The arterial phase, which occurs when the contrast arrives at the hepatic artery (10-35 seconds after injection)
The portal venous phase, which occurs after 35 to 120 seconds
And the late phase, which occurs after 120 seconds
Ultrasound contrast agents are administered intravenously in small volumes (e.g., 0.1-4.8 mL) using a sufficiently large needle to avoid causing bubble rupture.
Injected microbubbles are eliminated from the body partly by metabolism of the stabilizing shells within the liver and partly by the exhalation of the gas from the lungs over a period of approximately 15 to 20 minutes.
Using these microbubbles, CEUS has been shown to produce diagnostic accuracy similar to contrast-enhanced MRI or CT. Additionally, it is used to guide other procedures, such as liver biopsies or the radiofrequency ablation of liver lesions used to destroy tumors.
Elastography is an ultrasound technique that measures tissue stiffness and compressibility. This technique is very effective for the assessment of liver fibrosis for chronic diseases, as well as for estimating the risk of liver cirrhosis progressing to hepatocellular carcinoma.

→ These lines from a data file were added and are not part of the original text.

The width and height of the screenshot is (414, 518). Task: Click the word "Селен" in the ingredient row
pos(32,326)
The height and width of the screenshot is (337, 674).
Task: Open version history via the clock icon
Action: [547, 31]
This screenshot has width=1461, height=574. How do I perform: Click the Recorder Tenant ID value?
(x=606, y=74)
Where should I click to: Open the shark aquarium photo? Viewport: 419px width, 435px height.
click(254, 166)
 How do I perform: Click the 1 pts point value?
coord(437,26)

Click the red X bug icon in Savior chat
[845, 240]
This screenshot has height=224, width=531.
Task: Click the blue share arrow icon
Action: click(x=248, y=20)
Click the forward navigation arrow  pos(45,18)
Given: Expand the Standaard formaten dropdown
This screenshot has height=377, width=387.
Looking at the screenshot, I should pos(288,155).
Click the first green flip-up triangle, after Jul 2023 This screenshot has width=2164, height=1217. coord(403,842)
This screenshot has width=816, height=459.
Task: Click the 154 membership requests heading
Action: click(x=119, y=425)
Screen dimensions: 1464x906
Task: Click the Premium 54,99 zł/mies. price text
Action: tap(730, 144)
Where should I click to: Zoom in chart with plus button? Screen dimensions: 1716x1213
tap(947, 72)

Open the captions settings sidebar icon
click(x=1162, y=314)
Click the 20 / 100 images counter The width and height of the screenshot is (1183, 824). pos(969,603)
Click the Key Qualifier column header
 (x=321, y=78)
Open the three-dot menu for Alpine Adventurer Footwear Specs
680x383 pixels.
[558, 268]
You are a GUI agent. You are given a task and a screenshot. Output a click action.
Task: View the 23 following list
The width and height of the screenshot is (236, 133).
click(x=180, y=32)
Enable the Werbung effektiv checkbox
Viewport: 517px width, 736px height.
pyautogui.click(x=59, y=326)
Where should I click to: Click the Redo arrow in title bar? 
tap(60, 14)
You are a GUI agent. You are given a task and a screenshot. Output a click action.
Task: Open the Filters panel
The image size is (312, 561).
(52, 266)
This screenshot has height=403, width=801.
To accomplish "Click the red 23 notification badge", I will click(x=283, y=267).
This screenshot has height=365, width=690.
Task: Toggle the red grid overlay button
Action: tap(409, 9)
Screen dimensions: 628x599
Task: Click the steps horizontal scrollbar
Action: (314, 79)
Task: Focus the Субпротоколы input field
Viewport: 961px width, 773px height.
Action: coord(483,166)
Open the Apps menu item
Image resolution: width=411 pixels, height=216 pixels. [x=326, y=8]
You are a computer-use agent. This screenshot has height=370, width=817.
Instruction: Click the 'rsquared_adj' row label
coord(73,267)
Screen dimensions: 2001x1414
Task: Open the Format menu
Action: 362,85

Elastography has also been used to distinguish between benign and malignant liver tumors. As we know, diseases affect the properties of liver tissues: benign lesions are usually more compressible than the surrounding healthy tissues, while tumors tend to be stiffer and less compressible.
Tissue fibrosis is common in several liver conditions, including liver injury, cirrhosis, and viral infections, and is also associated with significant alterations in tissue elasticity.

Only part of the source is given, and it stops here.